(Records from a data collection)
<<<<
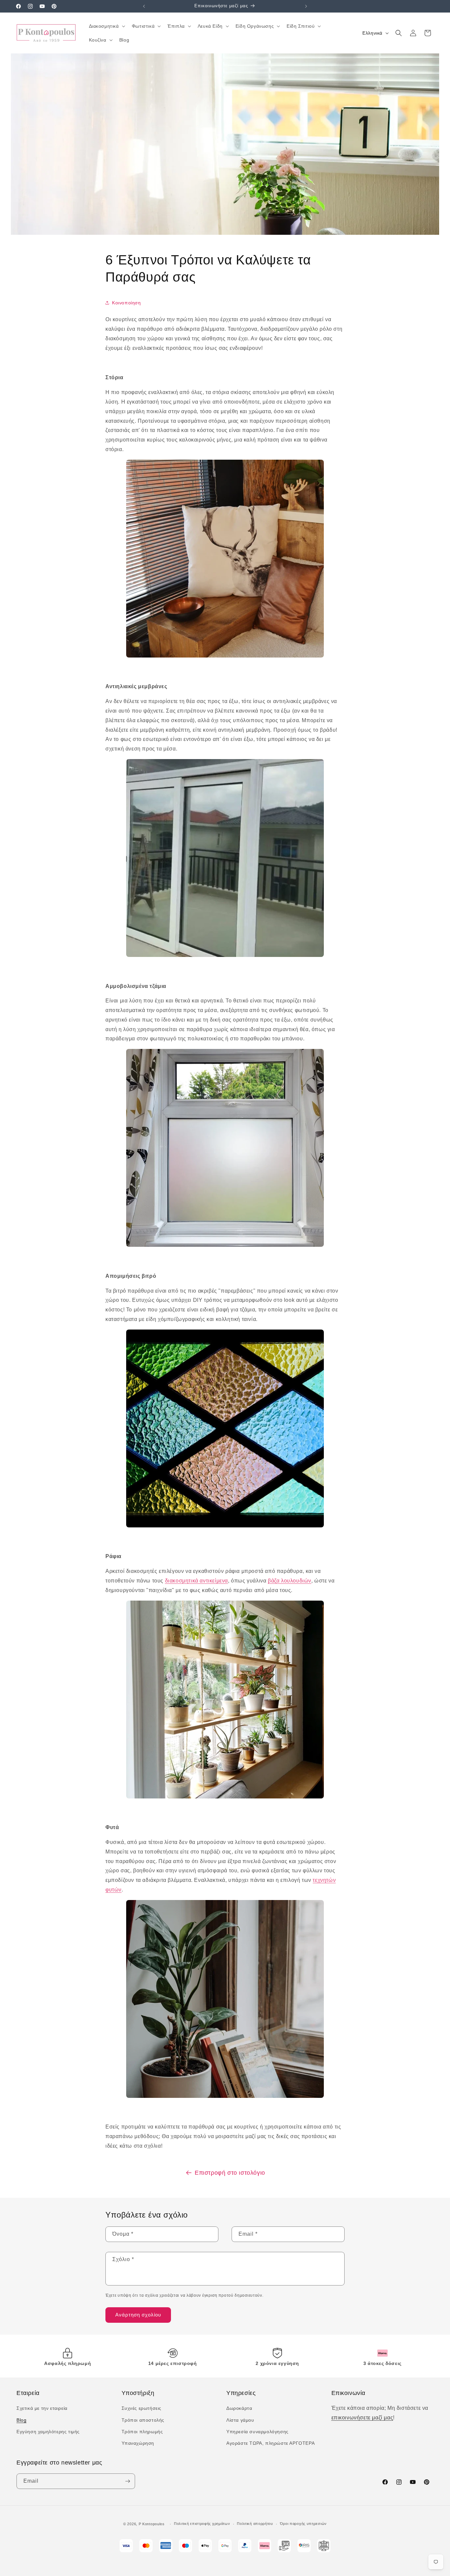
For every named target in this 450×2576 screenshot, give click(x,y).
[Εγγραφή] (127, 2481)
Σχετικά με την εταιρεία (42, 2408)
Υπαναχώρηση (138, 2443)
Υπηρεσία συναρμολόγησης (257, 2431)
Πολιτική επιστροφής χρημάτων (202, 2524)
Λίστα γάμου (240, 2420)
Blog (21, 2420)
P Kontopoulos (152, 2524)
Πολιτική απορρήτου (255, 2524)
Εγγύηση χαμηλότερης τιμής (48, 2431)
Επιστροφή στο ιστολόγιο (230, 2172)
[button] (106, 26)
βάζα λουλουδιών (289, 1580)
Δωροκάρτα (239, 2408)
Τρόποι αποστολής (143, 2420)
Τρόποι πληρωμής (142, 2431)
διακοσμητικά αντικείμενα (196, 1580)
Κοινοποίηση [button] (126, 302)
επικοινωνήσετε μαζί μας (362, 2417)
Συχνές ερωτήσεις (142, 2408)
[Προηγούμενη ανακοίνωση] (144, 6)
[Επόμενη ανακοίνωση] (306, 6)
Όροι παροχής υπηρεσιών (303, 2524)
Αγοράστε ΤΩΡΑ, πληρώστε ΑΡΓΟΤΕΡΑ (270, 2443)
>>>>
<<<<
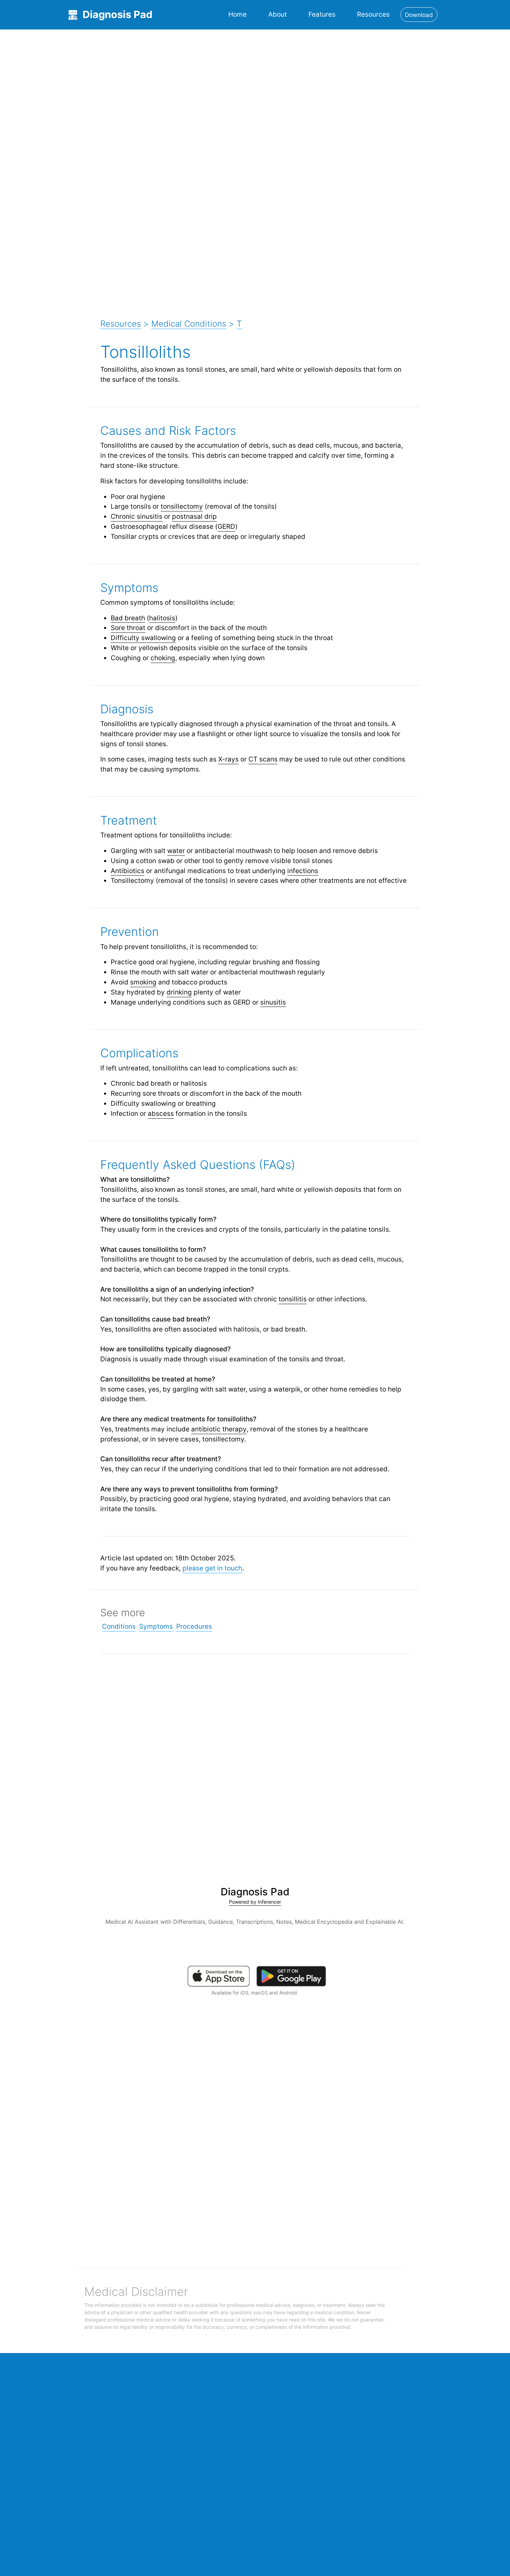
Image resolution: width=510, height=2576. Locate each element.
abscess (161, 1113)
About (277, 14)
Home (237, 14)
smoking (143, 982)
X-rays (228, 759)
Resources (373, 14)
>>>>
EXERCISE PROMPT
Given the word "ανακοίνωση", show every line of the records that contains it.

SOLUTION
[Προηγούμενη ανακοίνωση] (144, 6)
[Επόμενη ανακοίνωση] (306, 6)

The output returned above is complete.